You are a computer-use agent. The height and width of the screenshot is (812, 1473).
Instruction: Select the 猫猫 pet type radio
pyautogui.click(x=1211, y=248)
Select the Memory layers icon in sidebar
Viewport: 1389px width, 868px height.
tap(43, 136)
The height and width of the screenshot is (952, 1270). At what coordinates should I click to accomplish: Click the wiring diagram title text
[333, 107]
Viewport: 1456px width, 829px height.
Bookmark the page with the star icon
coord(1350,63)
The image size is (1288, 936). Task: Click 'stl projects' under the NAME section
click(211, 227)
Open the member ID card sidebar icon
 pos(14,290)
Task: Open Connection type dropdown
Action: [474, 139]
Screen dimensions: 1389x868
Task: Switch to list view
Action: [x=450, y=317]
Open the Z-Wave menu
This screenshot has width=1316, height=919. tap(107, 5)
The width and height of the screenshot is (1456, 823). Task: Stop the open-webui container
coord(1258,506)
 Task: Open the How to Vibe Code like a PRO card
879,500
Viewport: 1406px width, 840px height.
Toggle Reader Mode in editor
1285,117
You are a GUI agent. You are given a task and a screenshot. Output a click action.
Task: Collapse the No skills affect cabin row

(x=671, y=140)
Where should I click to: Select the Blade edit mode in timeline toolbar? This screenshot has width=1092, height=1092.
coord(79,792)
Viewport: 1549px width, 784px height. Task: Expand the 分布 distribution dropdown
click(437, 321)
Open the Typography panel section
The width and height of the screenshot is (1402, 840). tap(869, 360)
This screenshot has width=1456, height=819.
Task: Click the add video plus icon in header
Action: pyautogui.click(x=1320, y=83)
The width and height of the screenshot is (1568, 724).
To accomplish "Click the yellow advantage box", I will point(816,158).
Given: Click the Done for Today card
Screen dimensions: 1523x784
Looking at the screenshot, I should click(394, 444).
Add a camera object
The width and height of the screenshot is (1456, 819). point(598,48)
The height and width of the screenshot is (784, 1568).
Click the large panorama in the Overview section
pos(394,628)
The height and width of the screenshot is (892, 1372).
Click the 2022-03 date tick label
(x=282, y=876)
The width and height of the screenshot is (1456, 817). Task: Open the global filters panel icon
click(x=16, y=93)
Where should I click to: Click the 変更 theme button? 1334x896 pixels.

(WORK TO COMPLETE):
Here the answer is the exact run of lines above, from the line with "Task: Collapse the No skills affect cabin row" down to the last, and nothing else.

(RESULT OF THIS EXERCISE):
Task: Collapse the No skills affect cabin row

(x=671, y=140)
Where should I click to: Select the Blade edit mode in timeline toolbar? This screenshot has width=1092, height=1092.
coord(79,792)
Viewport: 1549px width, 784px height. Task: Expand the 分布 distribution dropdown
click(437, 321)
Open the Typography panel section
The width and height of the screenshot is (1402, 840). tap(869, 360)
This screenshot has width=1456, height=819.
Task: Click the add video plus icon in header
Action: pyautogui.click(x=1320, y=83)
The width and height of the screenshot is (1568, 724).
To accomplish "Click the yellow advantage box", I will point(816,158).
Given: Click the Done for Today card
Screen dimensions: 1523x784
Looking at the screenshot, I should click(394, 444).
Add a camera object
The width and height of the screenshot is (1456, 819). point(598,48)
The height and width of the screenshot is (784, 1568).
Click the large panorama in the Overview section
pos(394,628)
The height and width of the screenshot is (892, 1372).
Click the 2022-03 date tick label
(x=282, y=876)
The width and height of the screenshot is (1456, 817). Task: Open the global filters panel icon
click(x=16, y=93)
Where should I click to: Click the 変更 theme button? 1334x896 pixels.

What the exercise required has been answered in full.